Mais qu’est-ce qu’on va faire de... Willy Schraen ?

Trouver une tête-à-claques à claquer, un concept fumeux à fumer, une quiche à entarter... C’est la raison d’être de notre chronique Mais qu’est-ce qu’on va faire de.... Aujourd’hui : l’inénarrable big boss de la Fédération nationale des chasseurs.

« Si on interdit la chasse le dimanche, cela risque de faire augmenter les féminicides. » En vrai, lorsque ces mots attribués à Willy Schraen, le patron de la puissante Fédération nationale des chasseurs (FNC), ont circulé sur Twitter en janvier dernier, on a mis quelques minutes avant de vérifier la source et découvrir qu’ils émanaient d’un compte parodique… C’est qu’avec le boss des crosses on peut s’attendre à tout, et donc au pire. La liste de ses provocations est longue comme le canon d’un calibre 12. Pour 2022 on lui doit : une invitation « à se promener chez eux »1 aux marcheurs du dimanche effrayés à l’idée d’être pris pour des sangliers ; un numéro de haute-voltige complotiste sur fond de campagne des législatives, « On nous parle de canicule, d’écologie... bizarrement dans l’entre-deux-tours ! Les rapports du Giec qui sortent tous les trois jours quand on est dans les élections, ça commence à bien faire aussi2 » ; une minimisation mensongère des victimes d’accidents de chasse, « moins d’une par an », affirme-t-il, quand l’Office français de la biodiversité recense, pour la saison 2020-2021, 80 accidents de chasse dont sept mortels, et souligne que la part de non-chasseurs parmi les victimes ne cesse d’augmenter3 ; et, in fine, pour en revenir à la possible interdiction de la chasse le dimanche, cette sortie lourde de sous-entendus : « Je ne vous donne pas cinq ans et vous avez la ruralité à feu et à sang »4. Dans la bouche d’un gus qui peut revendiquer le soutien de plus d’un million d’adhérents armés, on imagine le tableau promis : si Willy Schraen n’a que peu goûté les Gilets jaunes (il aime l’ordre, Willy), on comprend qu’il lâcherait volontiers ses Gilets oranges sur les ronds-points, et pas la crosse en l’air… Message reçu à l’Élysée, l’idée d’une interdiction dominicale a été recalée.

#### Données enregistrées
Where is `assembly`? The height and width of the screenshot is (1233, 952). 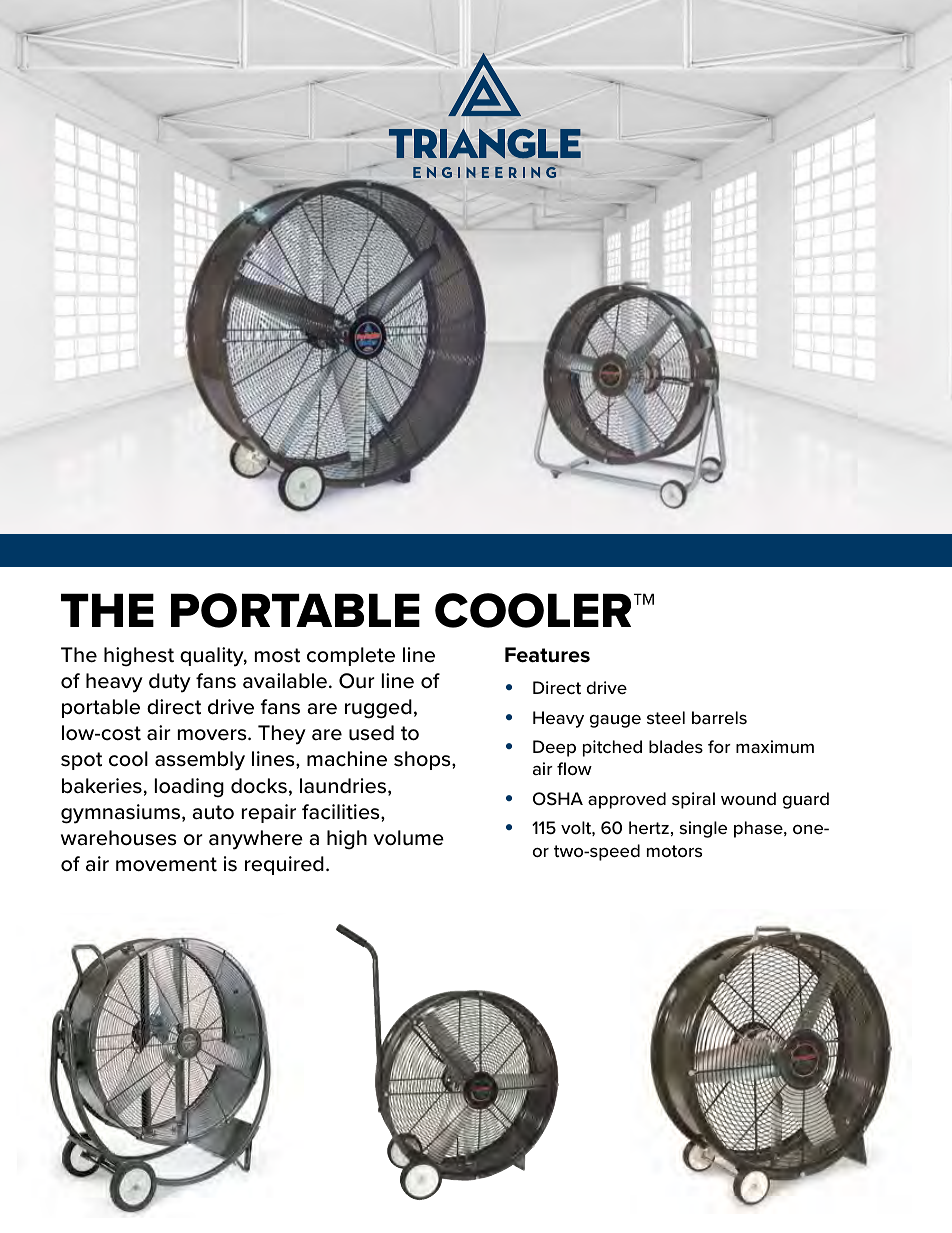
assembly is located at coordinates (200, 761).
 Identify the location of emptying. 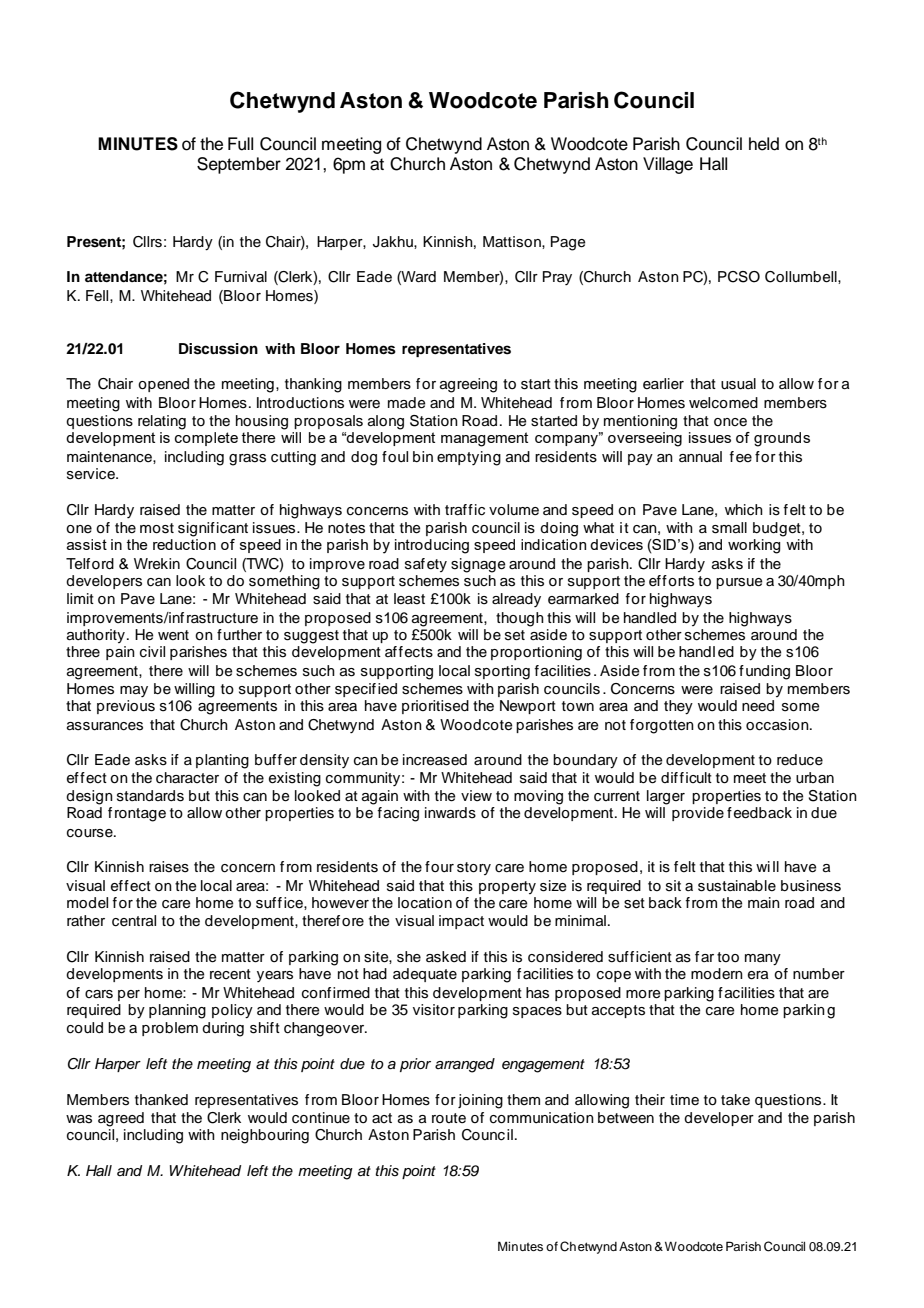
(469, 458).
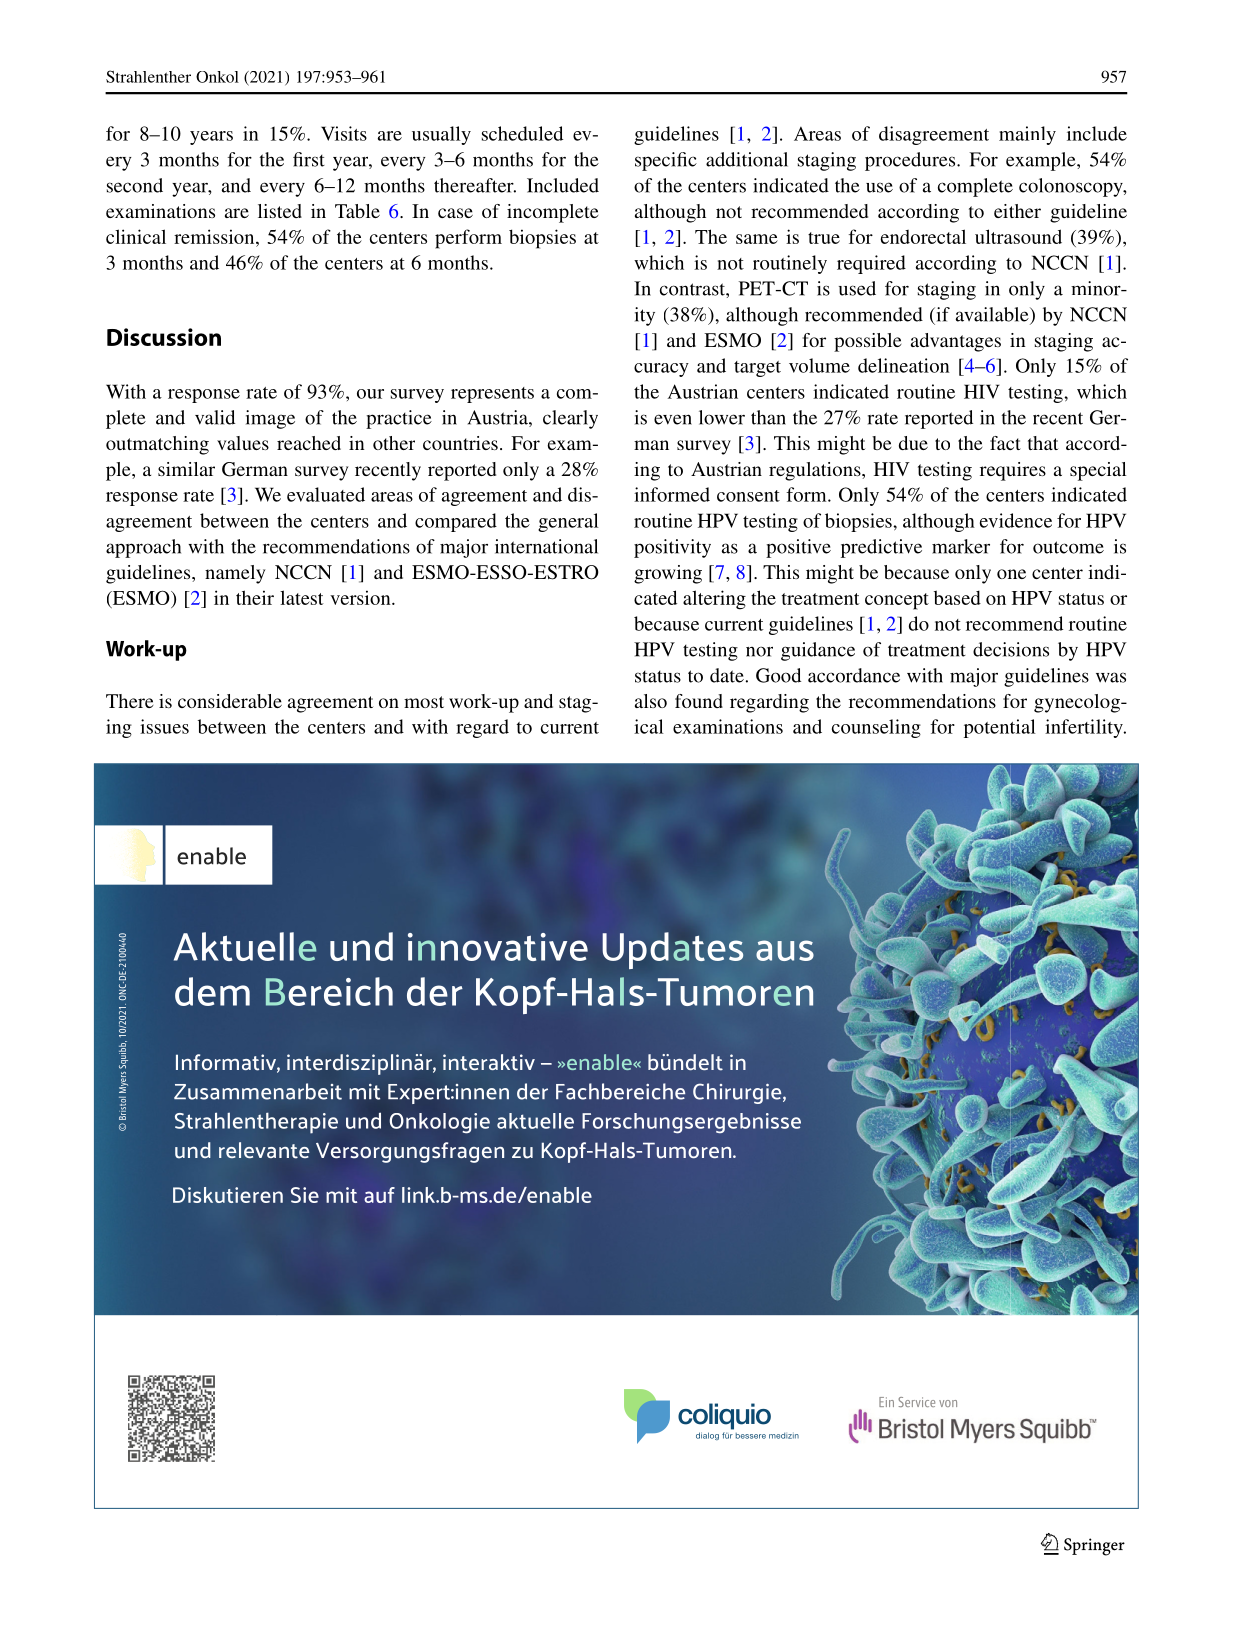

#### Consigne à suivre
Recopiez fidèlement le passage de la chronique sur Willy Schraen qui va de « Mais qu’est-ce qu’on va faire de... Willy » à « nationale des chasseurs. ». Le listing ne joue ici aucun rôle.

#### Solution proposée
Mais qu’est-ce qu’on va faire de... Willy Schraen ?

Trouver une tête-à-claques à claquer, un concept fumeux à fumer, une quiche à entarter... C’est la raison d’être de notre chronique Mais qu’est-ce qu’on va faire de.... Aujourd’hui : l’inénarrable big boss de la Fédération nationale des chasseurs.